What is an SEC Filing?
Updated April 5, 2026
An SEC filing is a document that publicly traded companies, investment advisors, and other financial entities are legally required to submit to the U.S. Securities and Exchange Commission (SEC). These filings disclose financial results, business risks, major events, and ownership information, making them freely available to any investor.
Unlike press releases or investor presentations, SEC filings carry legal weight. Executives who sign them certify that the information is accurate. Lying in an SEC filing is securities fraud—a federal crime.
Why do companies file with the SEC?
Public companies don’t file with the SEC voluntarily. They’re legally required to under two foundational pieces of US securities law.
The Securities Act of 1933 was passed in the wake of the 1929 stock market crash and the fraud that preceded it. It requires companies to register their securities before selling them to the public and to disclose material information to potential investors.
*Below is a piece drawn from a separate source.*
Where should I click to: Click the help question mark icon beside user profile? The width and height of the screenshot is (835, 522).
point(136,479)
The Securities Exchange Act of 1934 created the SEC itself and established the ongoing reporting requirements that public companies follow today. Under this law, companies with publicly traded securities must file periodic reports to keep investors continuously informed—not just at the time of an IPO.
The logic is straightforward: investors can only make good decisions if they have accurate, timely information. Mandatory disclosure levels the playing field between corporate insiders (who know everything about the business) and outside investors (who know only what they’re told). SEC filings are how that information reaches the public in a standardized, legally accountable form.
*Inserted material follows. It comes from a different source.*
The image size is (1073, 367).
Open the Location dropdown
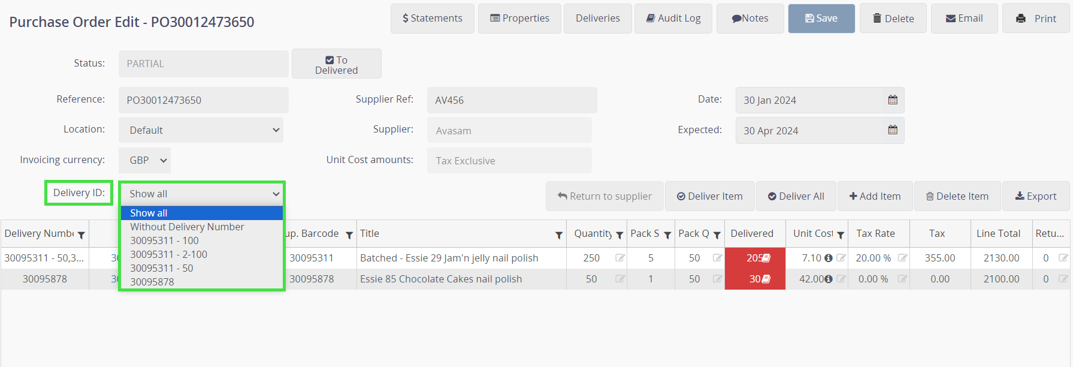tap(201, 130)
Types of SEC filings: a complete overview
The SEC has dozens of form types, but a handful matter most for investors tracking public companies.
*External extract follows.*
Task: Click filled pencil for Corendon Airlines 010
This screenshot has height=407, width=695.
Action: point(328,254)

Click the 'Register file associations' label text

| Filing Type | Full Name | Purpose | Filed By | Frequency |
|---|---|---|---|---|
| 10-K | Annual Report | Full-year financials + business overview | All public companies | Annually |
| 10-Q | Quarterly Report | Quarterly financial update | All public companies | 3x/year (Q1–Q3) |
| 8-K | Current Report | Material events (earnings, CEO change, acquisition) | All public companies | As needed |
| S-1 | Registration Statement | IPO registration | Companies going public | Once (at IPO) |
| DEF 14A | Proxy Statement | Shareholder meeting: compensation, board nominees | All public companies | Annually |
| Form 4 | Insider Transaction | Trades by officers/directors/10%+ owners | Corporate insiders | Within 2 days of trade |
| 13-F | Institutional Holdings | Portfolio holdings disclosure | Funds with $100M+ AUM | Quarterly |
The 10-K is the most comprehensive filing a company produces. It covers the full fiscal year with audited financial statements, a detailed business description, a thorough list of risk factors, and management’s own explanation of results.
The 10-Q is a shorter quarterly update filed three times per year. It contains unaudited financial statements and focuses on what changed since the last report. There is no Q4 10-Q—the annual 10-K covers the fourth quarter.
The 8-K is filed within four business days whenever a material event occurs—an acquisition, a CEO departure, an unexpected earnings pre-announcement, a bankruptcy filing, or any other development shareholders would reasonably want to know about. 8-Ks are often the fastest way to learn about major company news before media coverage catches up.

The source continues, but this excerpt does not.